To assess disturbance interactions, we must discuss both the implicated mechanisms and their respective impacts on the ecosystem. Different forms of disturbance can affect various ecosystem components, and we require a means of describing these effects. Buma (2015) has suggested focusing on the legacies from each disturbance and the mechanisms involved. Traditionally, the amount of canopy removed has been used to describe disturbance severity in forests; however, Roberts (2007) suggested that this measure is insufficient by itself to fully describe the impact of forest disturbances. This is particularly relevant when considering disturbance interactions. As an alternative, Roberts (2007) suggested describing disturbance severity along three axes: (1) percentage of canopy removed, (2) percentage of understory removed, and (3) percentage of forest floor and soil removed or disrupted.
In this chapter, we illustrate specific regional interactions between the main natural disturbances of the boreal forest and discuss the potential effects of global change on these interactions. We recognize that we do not touch upon all possible interactions and regions; however, we believe that focusing on these selected cases can help design future ecosystem management strategies. Finally, we highlight some knowledge gaps and their associated research needs.
2 Windthrow and Insects
Interactions between windthrow and insects are common in the boreal forest biome. The implicated tree and insect species vary geographically, as does the nature of the interactions. Windthrow and insect disturbances can interact in two different manners. Insect damage can open the stand, exposing trees to higher wind speeds (Gardiner et al., 1997) and making them more susceptible to windthrow. Examples of this type of interaction include infestations of the spruce budworm (Choristoneura fumiferana Clemens) in northeastern North America and the mountain pine beetle (Dendroctonus ponderosae Hopkins) in western North America. Nonetheless, windthrow and insects can also interact in a reverse manner. Windthrow can generate an ample supply of breeding material, supporting a population increase of some bark beetle species, which can then switch to attack living trees (e.g., Havašová et al., 2017).
2.1 Windthrow and Defoliators
In the absence of fire, windthrow and outbreaks of spruce budworm represent the main disturbances in the boreal forest of eastern Canada. Three major spruce budworm outbreaks occurred during the twentieth century (Navarro et al., 2018), mostly affecting forests dominated by balsam fir (Abies balsamea (L.) Mill.). Vulnerability to spruce budworm–related defoliation differs among tree species, balsam fir being the most vulnerable, followed by white spruce (Picea glauca (Moench) Voss), red spruce (Picea rubens Sarg.), and black spruce (Picea mariana (Mill.) BSP). Pines and hardwoods are unaffected.
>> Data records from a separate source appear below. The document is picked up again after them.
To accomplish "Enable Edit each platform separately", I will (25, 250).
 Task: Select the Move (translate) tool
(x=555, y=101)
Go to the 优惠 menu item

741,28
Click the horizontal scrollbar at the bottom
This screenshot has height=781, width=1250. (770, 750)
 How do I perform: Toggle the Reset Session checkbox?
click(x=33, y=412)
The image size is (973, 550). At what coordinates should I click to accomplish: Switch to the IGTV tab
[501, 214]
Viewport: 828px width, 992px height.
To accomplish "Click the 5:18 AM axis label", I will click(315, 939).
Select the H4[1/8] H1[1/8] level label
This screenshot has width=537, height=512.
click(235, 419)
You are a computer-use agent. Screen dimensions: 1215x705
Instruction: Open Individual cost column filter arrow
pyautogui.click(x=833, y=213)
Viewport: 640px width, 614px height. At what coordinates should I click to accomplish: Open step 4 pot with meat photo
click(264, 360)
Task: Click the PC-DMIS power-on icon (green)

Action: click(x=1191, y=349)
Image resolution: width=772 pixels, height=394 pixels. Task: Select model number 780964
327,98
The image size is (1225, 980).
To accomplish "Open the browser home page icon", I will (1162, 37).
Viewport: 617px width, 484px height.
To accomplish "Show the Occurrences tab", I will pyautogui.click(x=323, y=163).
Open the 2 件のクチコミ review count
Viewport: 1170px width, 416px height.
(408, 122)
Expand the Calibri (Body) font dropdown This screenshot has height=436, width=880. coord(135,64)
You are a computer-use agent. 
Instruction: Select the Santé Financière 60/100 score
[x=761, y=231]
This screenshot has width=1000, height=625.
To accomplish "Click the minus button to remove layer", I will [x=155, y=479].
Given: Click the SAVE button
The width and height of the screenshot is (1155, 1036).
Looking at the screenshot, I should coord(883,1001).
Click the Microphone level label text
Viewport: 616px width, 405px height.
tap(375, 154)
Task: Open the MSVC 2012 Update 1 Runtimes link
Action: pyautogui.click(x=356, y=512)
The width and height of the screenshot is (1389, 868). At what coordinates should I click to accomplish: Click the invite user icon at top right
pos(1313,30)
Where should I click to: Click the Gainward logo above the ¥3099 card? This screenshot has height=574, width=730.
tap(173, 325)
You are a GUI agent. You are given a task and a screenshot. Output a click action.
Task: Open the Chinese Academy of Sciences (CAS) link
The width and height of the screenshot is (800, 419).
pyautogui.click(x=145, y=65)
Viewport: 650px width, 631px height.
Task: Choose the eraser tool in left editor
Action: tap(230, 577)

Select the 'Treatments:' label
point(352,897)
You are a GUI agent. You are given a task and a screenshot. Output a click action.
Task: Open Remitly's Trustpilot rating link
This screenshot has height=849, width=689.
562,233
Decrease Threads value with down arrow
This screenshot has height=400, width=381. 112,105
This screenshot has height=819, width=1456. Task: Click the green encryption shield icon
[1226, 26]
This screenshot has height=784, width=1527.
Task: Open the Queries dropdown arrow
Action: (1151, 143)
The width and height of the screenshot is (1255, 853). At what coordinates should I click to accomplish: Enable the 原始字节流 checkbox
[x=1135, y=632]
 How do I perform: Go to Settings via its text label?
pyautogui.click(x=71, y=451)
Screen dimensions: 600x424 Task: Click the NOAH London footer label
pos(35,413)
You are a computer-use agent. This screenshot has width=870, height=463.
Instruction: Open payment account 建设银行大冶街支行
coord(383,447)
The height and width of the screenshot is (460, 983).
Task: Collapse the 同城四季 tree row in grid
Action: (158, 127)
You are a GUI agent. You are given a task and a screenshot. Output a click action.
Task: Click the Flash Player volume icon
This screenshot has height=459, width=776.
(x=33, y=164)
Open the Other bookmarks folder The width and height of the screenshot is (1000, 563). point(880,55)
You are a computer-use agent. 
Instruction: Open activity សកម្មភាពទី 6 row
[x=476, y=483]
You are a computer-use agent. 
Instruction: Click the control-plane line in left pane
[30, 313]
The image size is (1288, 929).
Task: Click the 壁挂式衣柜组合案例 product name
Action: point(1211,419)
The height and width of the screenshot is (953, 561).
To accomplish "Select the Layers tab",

Windthrow is a common feature of the Canadian boreal forest. Although the return period of total windthrow may exceed 4,000 years (Bouchard et al., 2009; Waldron et al., 2013), partial windthrow can be more frequent (Waldron et al., 2013). Windthrow occurrence varies with wind exposure as well as soil and stand characteristics (Ruel, 1995, 2000). Vulnerability also depends on species, stem taper, and rooting depth. Balsam fir, which is the most vulnerable tree species to the spruce budworm, is also one of the species most vulnerable to windthrow in eastern Canada.
Defoliating insect outbreaks of intermediate severity or outbreaks occurring in mixed-species stands typically cause partial canopy mortality. Because of the increased tree spacing resulting from this partial mortality, wind load on residual trees is increased, potentially leading to windthrow (Girard et al., 2014; Morin, 1990). Spruce budworm–related defoliation can also lead to a reduction of the fine root biomass of surviving trees (Morin, 1990). This reduced size of the root system affects a tree’s resistance to overturning. Taylor and MacLean (2009) documented an increase in wind-driven mortality 11 to 25 years after a spruce budworm–related defoliation. In mixedwood stands, hardwoods surviving a spruce budworm outbreak are also more wind resistant, thereby limiting the potential for disturbance interactions. In their study of Newfoundland forests that had previously been attacked by hemlock looper (Lambdina fiscellaria Guenée), Arsenault et al. (2016) reported a greater incidence of mappable windthrow patches. In both cases, the increased exposure of surviving trees after widespread insect-caused defoliation provoked elevated levels of windthrow.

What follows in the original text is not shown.